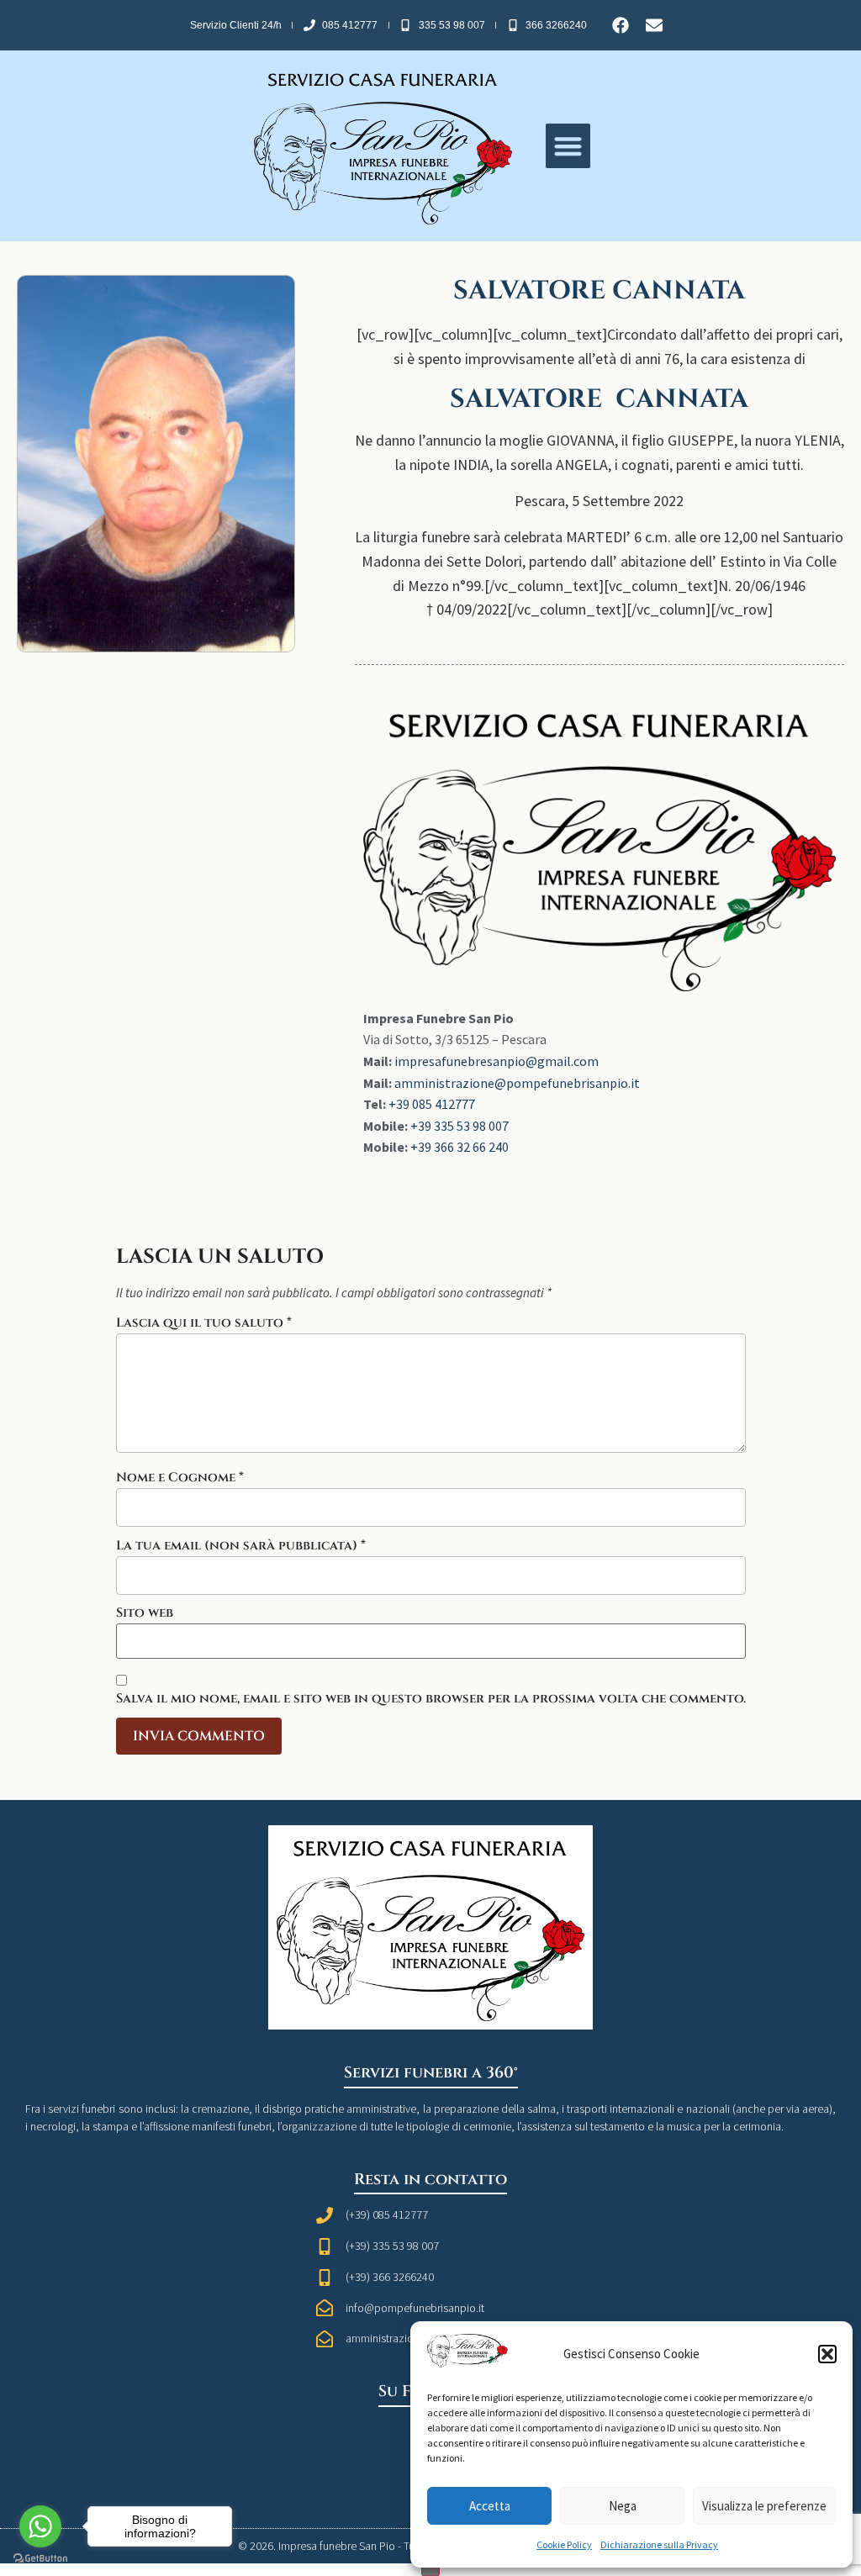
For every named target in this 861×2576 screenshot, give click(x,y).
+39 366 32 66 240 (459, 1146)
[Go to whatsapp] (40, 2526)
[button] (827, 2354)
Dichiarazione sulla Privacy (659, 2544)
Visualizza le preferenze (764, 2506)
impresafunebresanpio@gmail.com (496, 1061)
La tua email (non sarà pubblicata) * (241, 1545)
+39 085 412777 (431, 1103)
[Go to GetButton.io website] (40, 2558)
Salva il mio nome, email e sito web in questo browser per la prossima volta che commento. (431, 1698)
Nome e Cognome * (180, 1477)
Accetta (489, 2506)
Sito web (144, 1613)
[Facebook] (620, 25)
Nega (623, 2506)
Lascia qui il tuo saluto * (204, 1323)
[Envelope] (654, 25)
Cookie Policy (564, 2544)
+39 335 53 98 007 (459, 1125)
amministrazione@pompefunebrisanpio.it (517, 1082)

=====

What the task asks: Repeat the exact lines from the first line of the data through the line containing "412777 (431, 1103)". Nothing else, no pictures.

Exercise solution:
For every named target in this 861×2576 screenshot, give click(x,y).
+39 366 32 66 240 (459, 1146)
[Go to whatsapp] (40, 2526)
[button] (827, 2354)
Dichiarazione sulla Privacy (659, 2544)
Visualizza le preferenze (764, 2506)
impresafunebresanpio@gmail.com (496, 1061)
La tua email (non sarà pubblicata) * (241, 1545)
+39 085 412777 (431, 1103)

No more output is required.